As mulheres que amamentam seus filhos por mais de seis meses têm menos chances de desenvolver câncer de mama, segundo um estudo da Universidade de Granada, na Espanha, divulgado na sexta-feira (4).

A pesquisa, liderada pela pesquisadora do departamento de Enfermagem, María José Aguilar Cordero, descobriu que a amamentação materna é um método eficaz para prevenir o câncer de mama. De acordo com o estudo, o risco de ter a doença diminui 4,3% para cada ano que uma mulher amamenta seus filhos.

O estudo revelou uma ligação significativa entre a idade de diagnóstico do câncer, o tempo de amamentação materna e a existência de históricos familiares e pessoais, e comprovou que não existe relação entre a idade média de diagnóstico do tumor e o fato de ter tido ou não filhos, ao contrário do que muitas pessoas pensavam.

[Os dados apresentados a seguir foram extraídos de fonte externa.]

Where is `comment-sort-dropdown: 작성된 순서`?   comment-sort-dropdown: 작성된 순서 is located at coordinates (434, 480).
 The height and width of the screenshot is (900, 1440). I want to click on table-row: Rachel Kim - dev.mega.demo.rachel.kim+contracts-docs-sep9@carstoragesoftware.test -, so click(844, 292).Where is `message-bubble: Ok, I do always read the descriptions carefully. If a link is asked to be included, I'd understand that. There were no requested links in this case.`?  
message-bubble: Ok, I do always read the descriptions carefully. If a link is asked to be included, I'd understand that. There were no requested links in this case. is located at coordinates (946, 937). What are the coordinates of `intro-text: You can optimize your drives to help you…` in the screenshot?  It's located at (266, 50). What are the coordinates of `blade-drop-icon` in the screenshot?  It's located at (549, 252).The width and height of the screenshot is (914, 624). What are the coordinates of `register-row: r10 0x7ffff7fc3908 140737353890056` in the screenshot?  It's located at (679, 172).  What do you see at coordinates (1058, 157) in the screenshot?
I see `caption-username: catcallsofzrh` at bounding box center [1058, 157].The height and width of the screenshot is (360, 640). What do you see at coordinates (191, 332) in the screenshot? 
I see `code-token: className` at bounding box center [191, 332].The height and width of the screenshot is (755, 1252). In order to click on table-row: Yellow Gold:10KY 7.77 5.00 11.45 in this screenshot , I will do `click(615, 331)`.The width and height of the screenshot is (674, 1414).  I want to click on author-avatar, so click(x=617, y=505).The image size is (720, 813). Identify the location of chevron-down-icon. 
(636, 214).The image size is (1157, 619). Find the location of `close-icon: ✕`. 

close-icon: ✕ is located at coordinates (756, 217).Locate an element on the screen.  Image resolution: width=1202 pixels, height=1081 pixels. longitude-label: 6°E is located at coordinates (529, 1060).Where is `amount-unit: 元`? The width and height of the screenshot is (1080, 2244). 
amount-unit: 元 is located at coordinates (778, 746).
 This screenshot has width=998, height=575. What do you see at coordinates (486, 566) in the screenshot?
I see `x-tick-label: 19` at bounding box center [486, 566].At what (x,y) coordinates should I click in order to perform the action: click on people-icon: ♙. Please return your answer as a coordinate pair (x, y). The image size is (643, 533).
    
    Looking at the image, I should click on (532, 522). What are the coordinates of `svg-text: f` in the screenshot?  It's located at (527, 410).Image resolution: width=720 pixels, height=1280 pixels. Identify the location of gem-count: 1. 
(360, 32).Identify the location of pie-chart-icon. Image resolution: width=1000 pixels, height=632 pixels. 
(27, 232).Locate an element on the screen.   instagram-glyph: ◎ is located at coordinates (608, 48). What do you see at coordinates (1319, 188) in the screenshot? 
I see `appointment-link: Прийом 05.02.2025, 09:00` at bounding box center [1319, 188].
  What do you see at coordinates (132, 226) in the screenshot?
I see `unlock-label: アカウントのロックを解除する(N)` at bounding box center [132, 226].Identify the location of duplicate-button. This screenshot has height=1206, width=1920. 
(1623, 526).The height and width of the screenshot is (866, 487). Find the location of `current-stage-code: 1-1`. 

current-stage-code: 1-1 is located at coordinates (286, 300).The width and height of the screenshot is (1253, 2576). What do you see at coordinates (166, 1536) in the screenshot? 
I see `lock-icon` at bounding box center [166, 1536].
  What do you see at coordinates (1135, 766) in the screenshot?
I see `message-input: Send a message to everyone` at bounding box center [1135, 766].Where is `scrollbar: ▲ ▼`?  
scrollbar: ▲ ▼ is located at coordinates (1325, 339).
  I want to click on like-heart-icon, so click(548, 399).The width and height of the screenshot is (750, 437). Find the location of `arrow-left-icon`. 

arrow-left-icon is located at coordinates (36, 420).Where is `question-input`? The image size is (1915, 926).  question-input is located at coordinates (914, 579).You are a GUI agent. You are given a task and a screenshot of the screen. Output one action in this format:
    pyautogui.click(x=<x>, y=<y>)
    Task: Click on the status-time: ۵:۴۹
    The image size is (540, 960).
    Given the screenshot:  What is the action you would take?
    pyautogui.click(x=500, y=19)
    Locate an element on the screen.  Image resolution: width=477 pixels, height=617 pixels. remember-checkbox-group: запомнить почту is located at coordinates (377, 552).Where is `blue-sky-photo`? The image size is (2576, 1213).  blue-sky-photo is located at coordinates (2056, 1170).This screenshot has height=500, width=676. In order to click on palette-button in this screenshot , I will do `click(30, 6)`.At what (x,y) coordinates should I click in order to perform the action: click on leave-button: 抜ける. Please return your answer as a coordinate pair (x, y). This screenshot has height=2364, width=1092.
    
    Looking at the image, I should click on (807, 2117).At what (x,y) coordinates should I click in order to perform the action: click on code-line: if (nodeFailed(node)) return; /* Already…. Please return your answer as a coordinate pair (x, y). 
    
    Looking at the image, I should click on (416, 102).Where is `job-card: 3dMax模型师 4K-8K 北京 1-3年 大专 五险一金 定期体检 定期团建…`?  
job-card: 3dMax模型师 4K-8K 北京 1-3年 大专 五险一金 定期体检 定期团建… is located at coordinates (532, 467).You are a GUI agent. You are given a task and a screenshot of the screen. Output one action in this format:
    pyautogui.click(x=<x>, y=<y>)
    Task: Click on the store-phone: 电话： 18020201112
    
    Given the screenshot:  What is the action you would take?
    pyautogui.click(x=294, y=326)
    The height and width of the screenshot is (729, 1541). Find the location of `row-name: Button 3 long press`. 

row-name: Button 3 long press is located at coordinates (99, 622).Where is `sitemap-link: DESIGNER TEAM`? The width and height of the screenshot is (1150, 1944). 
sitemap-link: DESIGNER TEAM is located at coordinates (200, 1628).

Para realizar o estudo, os pesquisadores trabalharam com uma amostra de 504 mulheres entre 19 e 70 anos, diagnosticadas e tratadas de câncer de mama no Hospital San Cecilio de Granada, entre 2003 e 2008. A análise dos dados revela que apenas 135 não eram mães, enquanto 369 tiveram pelo menos um filho.

Sobre o fator de igualdade de risco, não foram encontradas diferenças estatisticamente significativas entre a idade média de diagnóstico do câncer e o fato de ter tido ou não filhos.

Os pesquisadores destacaram que atualmente não existe consenso entre os cientistas sobre o papel protetor da gravidez e a amamentação em relação ao desenvolvimento do câncer de mama na mulher.

No entanto, para María José, "é evidente que ambos os processos influenciam positivamente na diferenciação do epitélio mamário e na redução dos níveis de certos hormônios, como o estrogênio, cujo efeito é relacionado ao câncer de mama".

Os autores desta pesquisa acreditam que com esses resultados e o que já foi descrito por outros pesquisadores, a incidência de câncer de mama nos países desenvolvidos poderia ser reduzida em mais de 50% entre as mulheres que amamentam seus filhos por mais tempo.